Victoria police will be stepping up enforcement, handing out tickets to drivers caught using the priority bus and bikes lanes on Douglas Street next week.
Earlier this week, B.C. Transit, in partnership with Victoria police and the City of Victoria, launched an education and enforcement campaign to remind drivers of the rules in the bus and bike priority lanes along Douglas Street.
Police began the week by patrolling the priority lanes along the busy corridor, providing educational information about lanes and a free bus ticket. However, next week, police will be stepping up enforcement and slapping drivers with a $109 fine if they’re caught using the lanes.

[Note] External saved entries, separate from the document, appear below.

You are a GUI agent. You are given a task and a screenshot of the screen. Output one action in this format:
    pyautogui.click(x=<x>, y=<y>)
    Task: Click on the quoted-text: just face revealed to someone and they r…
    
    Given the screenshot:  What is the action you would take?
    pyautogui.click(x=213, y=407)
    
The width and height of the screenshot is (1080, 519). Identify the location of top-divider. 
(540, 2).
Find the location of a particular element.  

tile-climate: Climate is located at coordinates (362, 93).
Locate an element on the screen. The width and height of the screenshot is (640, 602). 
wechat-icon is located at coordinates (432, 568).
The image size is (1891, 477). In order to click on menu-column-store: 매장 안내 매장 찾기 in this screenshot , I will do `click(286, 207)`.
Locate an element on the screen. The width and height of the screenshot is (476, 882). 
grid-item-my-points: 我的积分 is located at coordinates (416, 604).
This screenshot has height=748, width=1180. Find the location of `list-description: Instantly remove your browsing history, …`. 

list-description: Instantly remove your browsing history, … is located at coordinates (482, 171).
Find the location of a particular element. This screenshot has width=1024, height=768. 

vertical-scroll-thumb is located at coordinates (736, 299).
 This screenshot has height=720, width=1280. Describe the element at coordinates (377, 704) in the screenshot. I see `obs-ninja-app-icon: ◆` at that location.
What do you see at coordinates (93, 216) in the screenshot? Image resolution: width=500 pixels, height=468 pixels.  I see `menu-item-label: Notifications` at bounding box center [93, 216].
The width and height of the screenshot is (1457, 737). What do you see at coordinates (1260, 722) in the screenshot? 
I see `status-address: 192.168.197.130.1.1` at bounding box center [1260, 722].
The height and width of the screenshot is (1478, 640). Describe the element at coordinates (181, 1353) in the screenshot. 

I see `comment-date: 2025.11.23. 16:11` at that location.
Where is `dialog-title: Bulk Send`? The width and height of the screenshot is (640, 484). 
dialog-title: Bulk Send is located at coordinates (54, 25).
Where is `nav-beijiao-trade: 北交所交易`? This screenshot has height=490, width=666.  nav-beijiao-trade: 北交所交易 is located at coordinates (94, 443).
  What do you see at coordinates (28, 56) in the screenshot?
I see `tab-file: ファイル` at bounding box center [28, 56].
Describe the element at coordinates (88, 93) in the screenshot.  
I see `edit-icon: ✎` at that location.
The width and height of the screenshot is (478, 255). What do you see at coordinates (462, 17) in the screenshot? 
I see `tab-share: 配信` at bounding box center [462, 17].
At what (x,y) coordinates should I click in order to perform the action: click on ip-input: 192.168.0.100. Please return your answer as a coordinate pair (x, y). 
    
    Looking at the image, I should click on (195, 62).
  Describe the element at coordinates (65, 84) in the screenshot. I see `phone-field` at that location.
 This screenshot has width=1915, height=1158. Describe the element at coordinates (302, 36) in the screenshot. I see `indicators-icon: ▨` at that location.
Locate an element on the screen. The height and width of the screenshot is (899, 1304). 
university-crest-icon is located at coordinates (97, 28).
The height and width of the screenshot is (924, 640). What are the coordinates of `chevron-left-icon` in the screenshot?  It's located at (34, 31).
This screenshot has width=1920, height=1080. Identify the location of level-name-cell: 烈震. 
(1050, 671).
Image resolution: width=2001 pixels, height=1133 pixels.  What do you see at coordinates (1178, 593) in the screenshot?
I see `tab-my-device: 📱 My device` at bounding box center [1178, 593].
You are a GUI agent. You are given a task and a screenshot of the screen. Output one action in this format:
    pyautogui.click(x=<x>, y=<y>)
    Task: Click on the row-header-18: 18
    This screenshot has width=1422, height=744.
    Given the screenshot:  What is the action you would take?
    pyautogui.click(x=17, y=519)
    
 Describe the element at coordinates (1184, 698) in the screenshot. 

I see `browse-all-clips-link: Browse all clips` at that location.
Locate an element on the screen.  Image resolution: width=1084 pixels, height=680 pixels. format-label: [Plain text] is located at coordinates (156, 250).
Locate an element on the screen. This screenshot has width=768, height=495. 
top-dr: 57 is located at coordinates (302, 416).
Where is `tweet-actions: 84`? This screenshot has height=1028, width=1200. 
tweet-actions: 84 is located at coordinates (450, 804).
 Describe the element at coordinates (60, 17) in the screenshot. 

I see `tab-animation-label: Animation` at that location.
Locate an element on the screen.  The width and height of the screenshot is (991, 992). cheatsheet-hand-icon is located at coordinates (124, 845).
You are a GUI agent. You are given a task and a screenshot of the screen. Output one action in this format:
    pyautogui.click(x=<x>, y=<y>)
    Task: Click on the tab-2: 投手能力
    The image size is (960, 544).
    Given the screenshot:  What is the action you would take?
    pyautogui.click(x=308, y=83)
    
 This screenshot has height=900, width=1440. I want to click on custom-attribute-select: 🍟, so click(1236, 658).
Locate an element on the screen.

“There are virtually markings and signs in every block. There’s no reason that any driver should not know that they’re in a priority lane during the time that they’re not supposed to be there,” said acting Victoria police chief Del Manak, adding they’ll specifically be looking for drivers who are choosing to ignore the signs.
“Our enforcement will be strategic and we’ll only be ticketing drivers who are knowingly disobeying the signage.”
The bus and bike priority lanes, which are slightly wider than the other lanes, operate weekdays from 6 a.m. to 9 a.m. southbound from Hillside Avenue to Fisgard Street, and 3 p.m. to 6 p.m. northbound from Fisgard to Tolmie.
Vehicles are still allowed to enter the lane if making a right hand turn within the current block.
In 2014, B.C. Transit rolled out the bus lanes. Phase one included expanding the lane, north and southbound along Hillside Avenue and phase two included expansion along Hillside and Tolmie north. Within the next four to six weeks, construction will begin on the southbound lane from Tolmie to Hillside.
In February, the province announced it would inject $6.45 million to extend the northbound bus lane along Douglas Street between Tolmie Avenue and Saanich Road as well.
Manuel Achadinha, B.C. Transit chief executive officer and president, said over the past few months, drivers have been gravitating back into the priority lanes. The campaign is being used to re-educate drivers to keep the priority lanes free in order to keep transit running smoothly in and out of the downtown core.
“If the lanes get congested it’ll just be like another lane in traffic. What we’re trying to do is create a reliable corridor for people who choose to take transit so they can get from home to downtown and back home again,” he said, adding Douglas is the busiest transit corridor, with 88 buses travelling along the route during peak hours.
“The highest level of demand that we have is on this corridor, so it’s important it remains efficient, effective and reliable for our customers.”
In the future, once all priority bus and cycling lanes have been completed, there are plans to have them open to cyclists and transit 24 hours a day instead of only during select hours.